Fix audit problems
annybs opened this issue · comments
I was able to use npm audit fix
to resolve several issues in f32a224 but there are more remaining that introduce breaking changes, which I've not had luck resolving today. My efforts are visible on the fix/npm-audit branch
In particular, to paraphrase from my notes on Discord: the major audit problems reside in dependencies of outdated versions of Vue CLI packages, which don't directly affect the wallet app, but are needed to run it. Upgrading Vue CLI involves upgrading the current v4.5 to v5, which is a breaking change because v5 drops Node polyfills. This means that the crypto
and stream
packages are no longer implicitly available. I attempted to resolve this by installing the corresponding browserify packages and adding them to webpack, but then found that Node's Buffer
is not implicitly available either, and browserifying that doesn't seem to provide full coverage, resulting in this error in the browser that precludes any usage of the crypto libs:
I timeboxed for this task and haven't managed to completely wrap it up, but because wallet is a clientside application, the real impact of remaining security advisories is very limited. As such, I am unassigning myself from this task and leaving it for the next viewer who fancies their chances.

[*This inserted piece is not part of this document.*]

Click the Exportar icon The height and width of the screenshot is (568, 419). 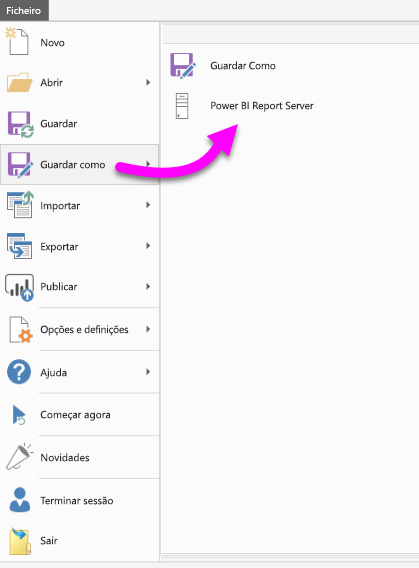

An update to this issue after recent, tangential work. Merging #253 solves this problem: it replaces & updates several packages and swiftly bringing the number of audit issues down to almost zero. (Those remaining are to do with Tailwind and postcss, which we can't update or replace without a significant time allocation and thorough design review.)
While that PR is currently blocked, when resolved it will implicitly resolve this issue, so let's not undertake any further work directly for this issue.